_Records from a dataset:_

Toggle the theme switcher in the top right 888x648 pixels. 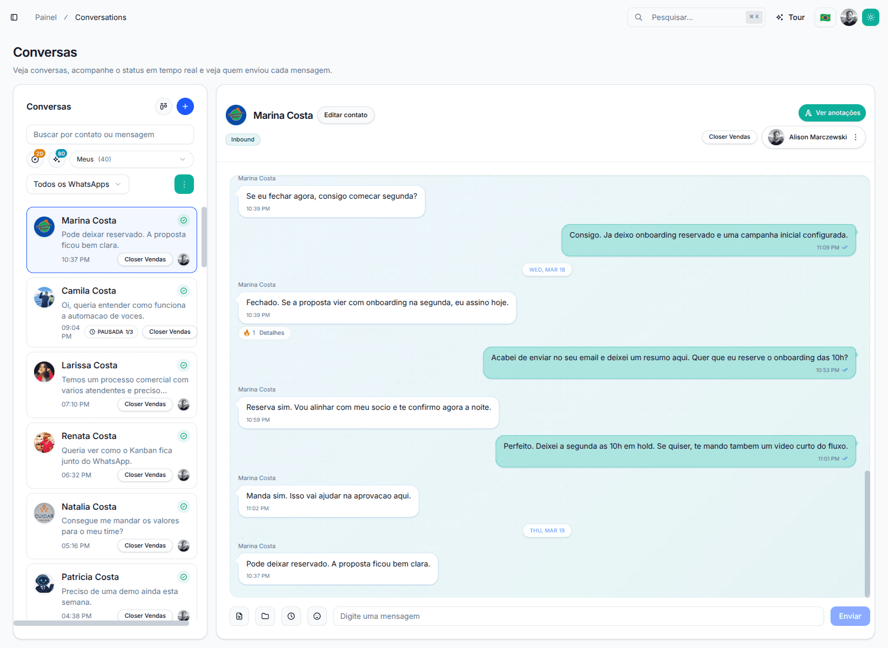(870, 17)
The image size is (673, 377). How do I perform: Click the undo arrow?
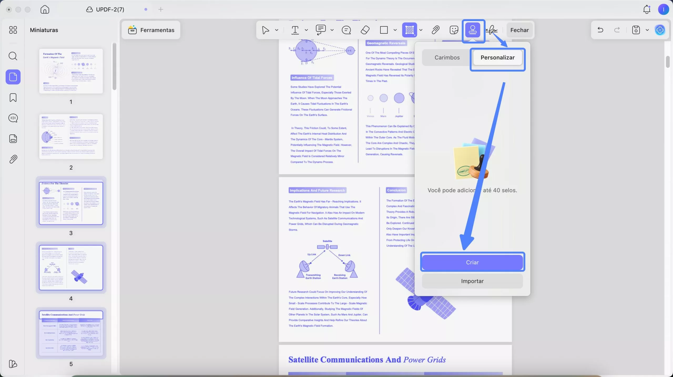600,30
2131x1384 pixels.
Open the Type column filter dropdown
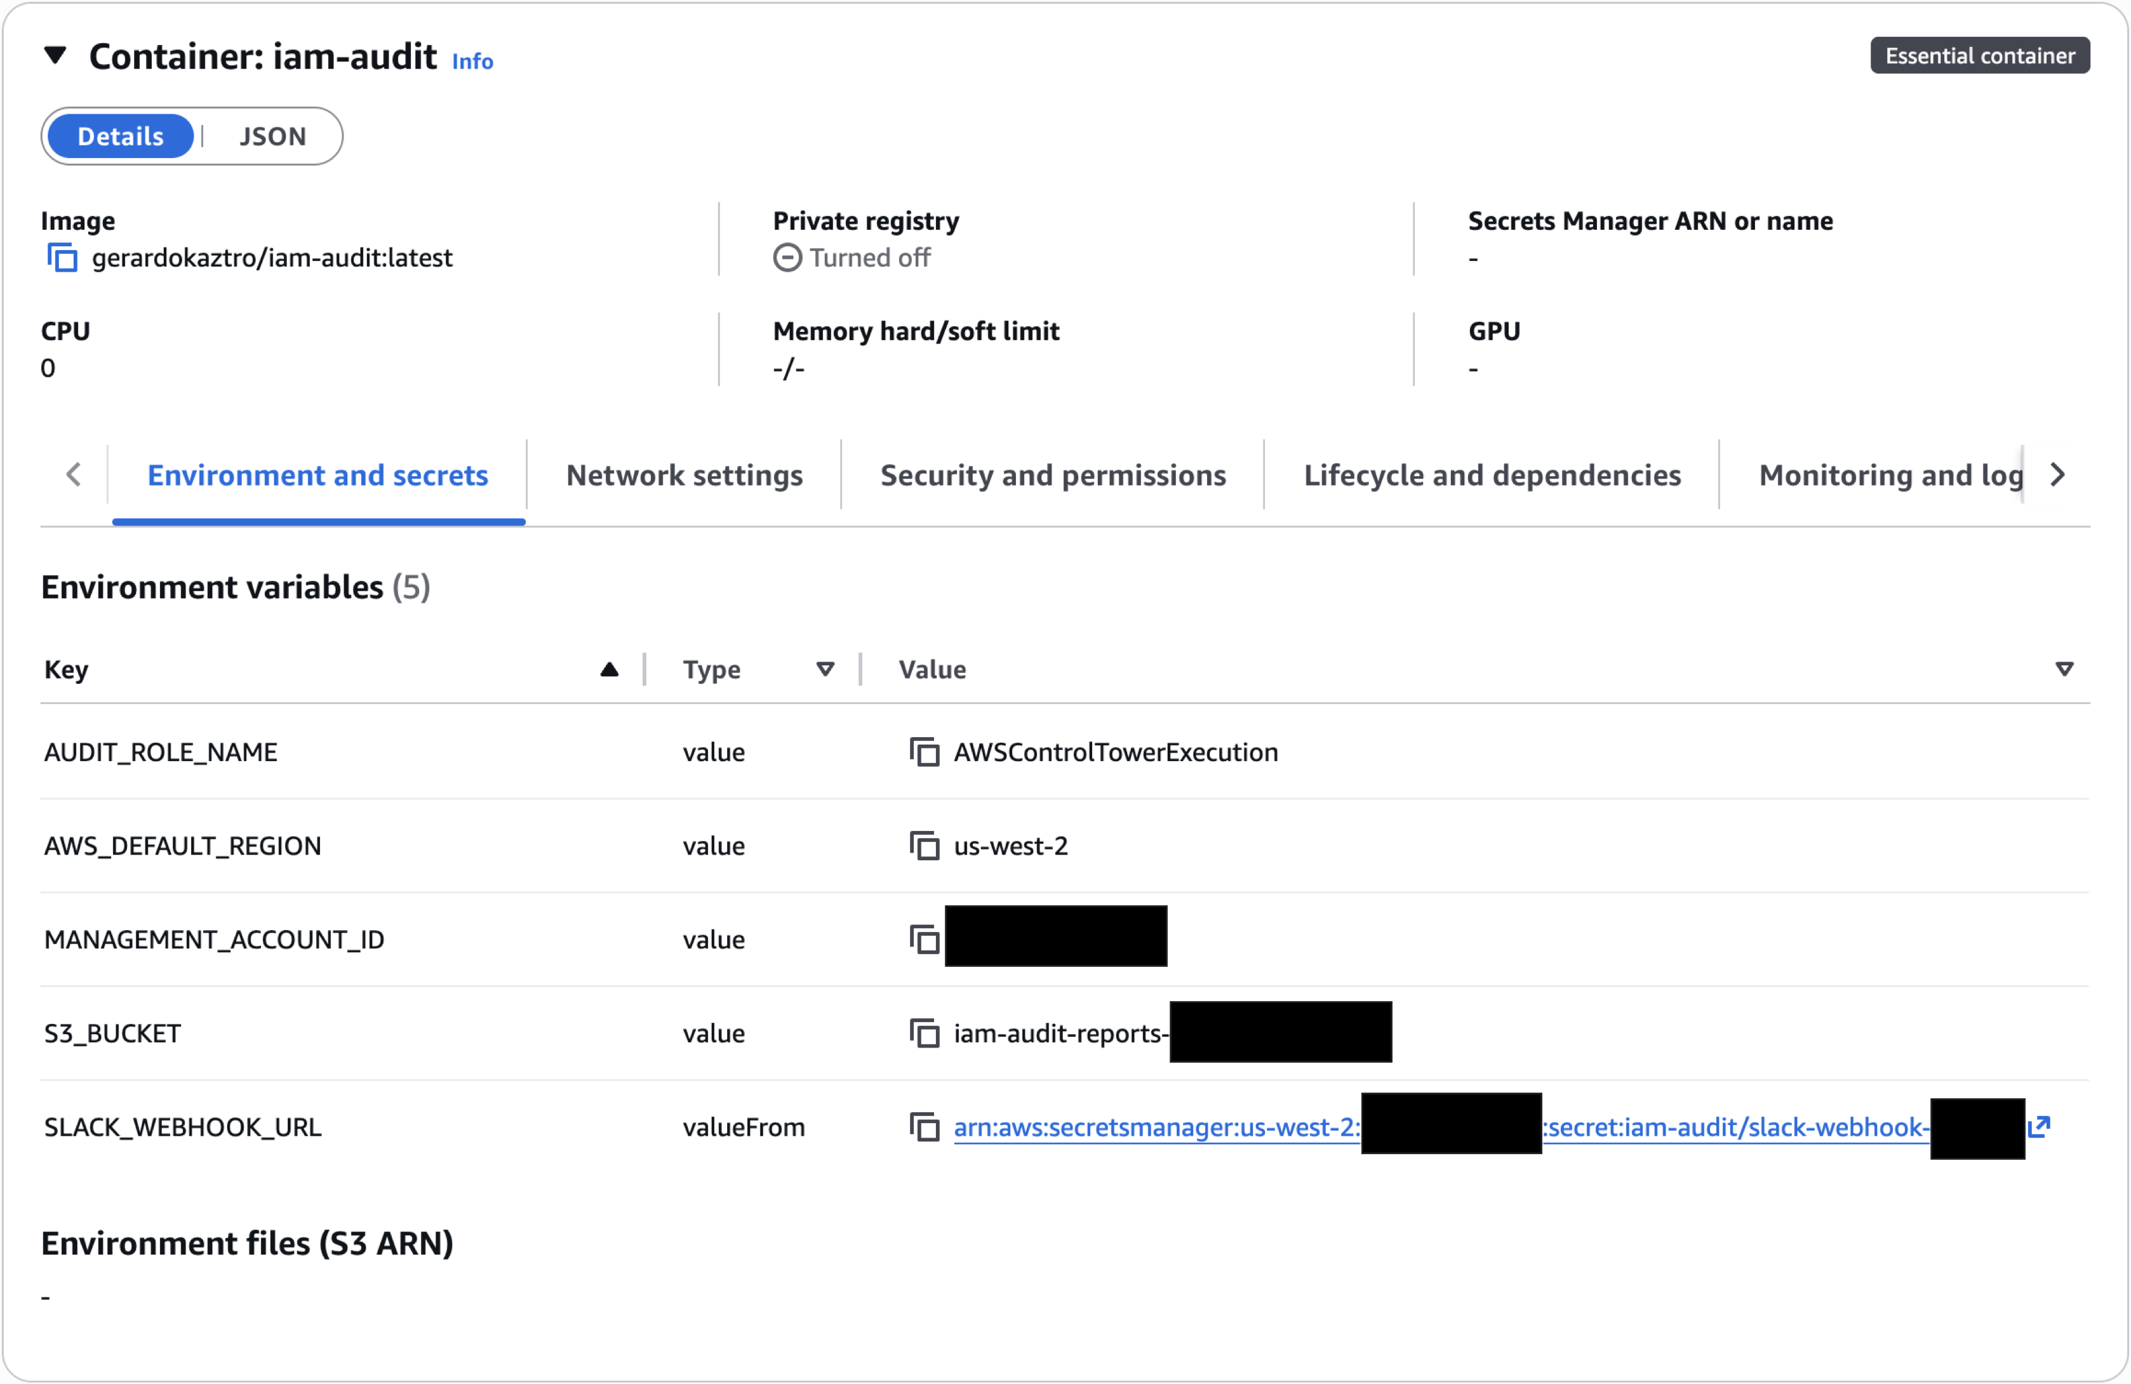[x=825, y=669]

_What you will do:_
Quote precisely the lines of the data from the line containing "2131x1384 pixels." through its final line, both included, excluding pictures.

_Finished task:_
2131x1384 pixels.
Open the Type column filter dropdown
[x=825, y=669]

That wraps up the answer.